Render all of the material below as a Markdown table with the columns Row and Line, numbering each nonblank line and skipping blank ones. Omit the pictures from the table.

## start Entries

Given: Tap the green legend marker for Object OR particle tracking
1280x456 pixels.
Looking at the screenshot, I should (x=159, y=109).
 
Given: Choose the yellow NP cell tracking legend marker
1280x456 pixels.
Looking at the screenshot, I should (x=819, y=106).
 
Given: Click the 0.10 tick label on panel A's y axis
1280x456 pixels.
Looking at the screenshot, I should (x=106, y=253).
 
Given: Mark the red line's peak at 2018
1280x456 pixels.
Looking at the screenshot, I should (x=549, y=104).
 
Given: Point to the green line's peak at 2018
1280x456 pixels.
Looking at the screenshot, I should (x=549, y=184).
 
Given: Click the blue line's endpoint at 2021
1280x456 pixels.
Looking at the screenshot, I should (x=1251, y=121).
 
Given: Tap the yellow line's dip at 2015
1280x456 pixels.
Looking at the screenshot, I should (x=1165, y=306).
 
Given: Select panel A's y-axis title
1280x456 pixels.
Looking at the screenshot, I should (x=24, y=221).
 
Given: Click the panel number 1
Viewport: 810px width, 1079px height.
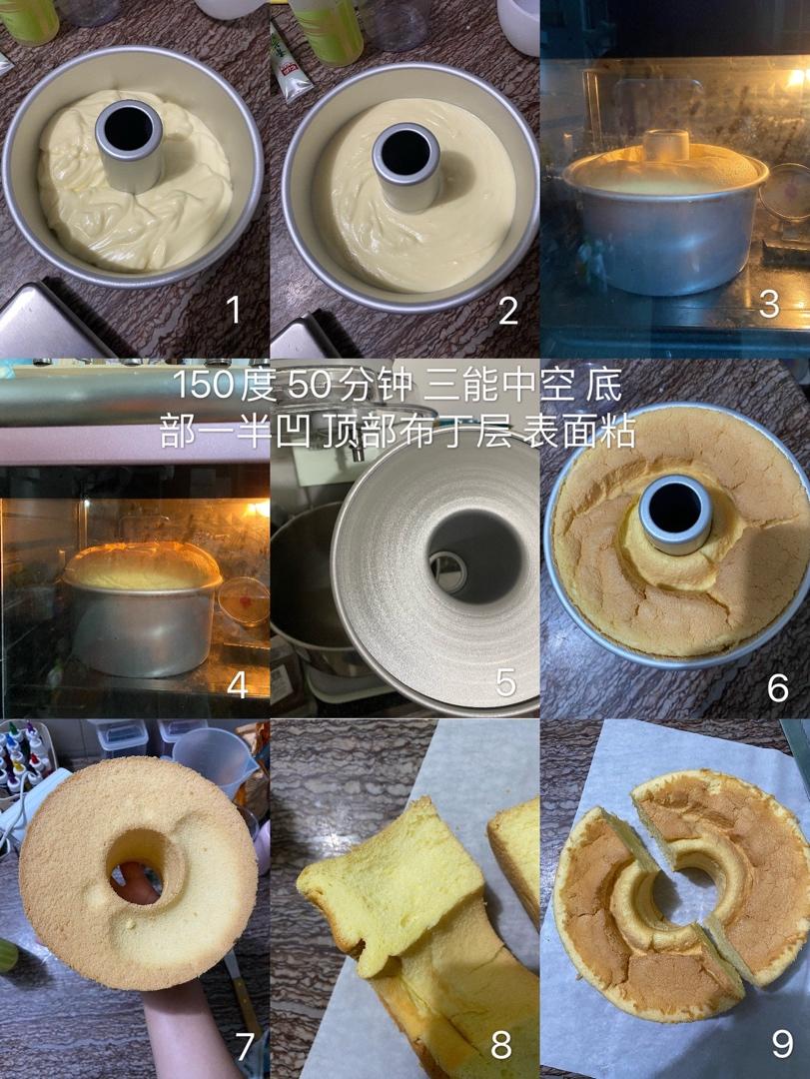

## end Entries

Finished answer:
| Row | Line |
|---|---|
| 1 | Given: Tap the green legend marker for Object OR particle tracking |
| 2 | 1280x456 pixels. |
| 3 | Looking at the screenshot, I should (x=159, y=109). |
| 4 | Given: Choose the yellow NP cell tracking legend marker |
| 5 | 1280x456 pixels. |
| 6 | Looking at the screenshot, I should (x=819, y=106). |
| 7 | Given: Click the 0.10 tick label on panel A's y axis |
| 8 | 1280x456 pixels. |
| 9 | Looking at the screenshot, I should (x=106, y=253). |
| 10 | Given: Mark the red line's peak at 2018 |
| 11 | 1280x456 pixels. |
| 12 | Looking at the screenshot, I should (x=549, y=104). |
| 13 | Given: Point to the green line's peak at 2018 |
| 14 | 1280x456 pixels. |
| 15 | Looking at the screenshot, I should (x=549, y=184). |
| 16 | Given: Click the blue line's endpoint at 2021 |
| 17 | 1280x456 pixels. |
| 18 | Looking at the screenshot, I should (x=1251, y=121). |
| 19 | Given: Tap the yellow line's dip at 2015 |
| 20 | 1280x456 pixels. |
| 21 | Looking at the screenshot, I should (x=1165, y=306). |
| 22 | Given: Select panel A's y-axis title |
| 23 | 1280x456 pixels. |
| 24 | Looking at the screenshot, I should (x=24, y=221). |
| 25 | Given: Click the panel number 1 |
| 26 | Viewport: 810px width, 1079px height. |